At first sight, the damage to the Swallow seemed appalling — the fuselage was gutted by the fire, the tail destroyed and the undercarriage had collapsed.

‘You really think we'll get to Singapore in this, old chap?' said Algy with a hollow laugh. ‘You must be joking!'

But Nobby Smyth was not so pessimistic.

‘Well, sir,' he said to Biggles, ‘there were times in France when we had to deal with worse than this. Remember when von Richthofen brewed up the hangars and the workshops at Maranique with incendiary bombs? We still got the Squadron in the air. At least the Swallow's engines are all right, and the cockpit and forward section are more or less untouched. I can't promise miracles, but at least we'll have a go.'

And have a go they did. For the next four days the labour went on round the clock, with shifts of workers from the factory slaving through the night. Biggles and Algy joined them, whilst Ginger served as Smyth's assistant. The noise at times was deafening, and no one had much sleep. But gradually, like a phoenix rising from the ashes, the Swallow was reborn. The race was due to start on Saturday. By Wednesday night the tail and fuselage had been rebuilt and the hangar reeked with the fumes of dope and varnish. By Thursday morning, the entire body of the aircraft was raised from its trestles and the rebuilt undercarriage put in place. On Thursday night no one slept as the final checks were made and the wiring and controls meticulously installed.

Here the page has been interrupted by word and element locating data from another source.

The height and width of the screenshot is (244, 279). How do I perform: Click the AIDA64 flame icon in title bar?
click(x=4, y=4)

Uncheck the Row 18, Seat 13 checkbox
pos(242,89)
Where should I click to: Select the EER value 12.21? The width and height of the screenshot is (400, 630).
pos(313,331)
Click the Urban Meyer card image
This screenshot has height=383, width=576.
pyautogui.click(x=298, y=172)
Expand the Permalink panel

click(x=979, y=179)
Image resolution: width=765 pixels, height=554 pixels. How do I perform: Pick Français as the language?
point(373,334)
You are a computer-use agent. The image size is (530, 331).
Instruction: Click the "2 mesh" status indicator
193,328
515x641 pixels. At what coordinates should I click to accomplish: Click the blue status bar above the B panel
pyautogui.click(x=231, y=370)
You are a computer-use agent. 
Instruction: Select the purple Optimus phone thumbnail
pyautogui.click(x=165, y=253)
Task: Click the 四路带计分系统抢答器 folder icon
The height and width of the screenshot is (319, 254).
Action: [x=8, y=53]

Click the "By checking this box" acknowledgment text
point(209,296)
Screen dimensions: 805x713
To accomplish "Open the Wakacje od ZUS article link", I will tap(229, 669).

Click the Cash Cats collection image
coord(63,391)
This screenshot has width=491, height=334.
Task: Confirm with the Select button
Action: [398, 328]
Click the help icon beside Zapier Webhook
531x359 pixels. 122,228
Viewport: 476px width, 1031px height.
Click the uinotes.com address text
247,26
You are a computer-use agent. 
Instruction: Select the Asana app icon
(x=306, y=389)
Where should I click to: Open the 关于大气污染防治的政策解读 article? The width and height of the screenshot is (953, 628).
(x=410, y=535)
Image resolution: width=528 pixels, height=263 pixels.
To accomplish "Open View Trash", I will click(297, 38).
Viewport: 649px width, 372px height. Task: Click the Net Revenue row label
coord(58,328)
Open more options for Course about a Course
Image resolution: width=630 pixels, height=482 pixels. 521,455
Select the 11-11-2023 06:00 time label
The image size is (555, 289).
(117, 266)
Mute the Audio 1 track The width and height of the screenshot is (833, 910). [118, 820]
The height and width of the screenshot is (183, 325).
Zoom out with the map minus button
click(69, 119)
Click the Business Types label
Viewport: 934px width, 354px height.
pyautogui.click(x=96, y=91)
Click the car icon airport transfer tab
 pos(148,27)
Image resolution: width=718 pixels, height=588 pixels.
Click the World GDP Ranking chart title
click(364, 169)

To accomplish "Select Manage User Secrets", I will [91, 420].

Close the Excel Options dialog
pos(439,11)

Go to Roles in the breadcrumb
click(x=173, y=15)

And then on Friday morning, just as dawn was breaking, the doors of the great hangar were drawn back, and a cheer rose from the weary men inside as the Swallow cautiously emerged to face the world outside.

‘This calls for a little celebration,' exclaimed Algy.

But Biggles, hollow-eyed with tiredness, said, ‘No, old lad. We've just been making up lost time. We've still a lot to do before we celebrate.'

Normally the testing of a brand-new aeroplane takes weeks. Algy and Biggles did the whole thing in a day. Just after breakfast-time the Swallow's twin Rolls-Royce engines started up, the chocks were pulled away, and taxiing trials began. By
lunchtime she was in the air. Whilst Biggles and Algy grabbed a hurried snack, adjustments were completed, and they were soon back in the cockpit for yet further trials, which went on till dusk made further flying dangerous.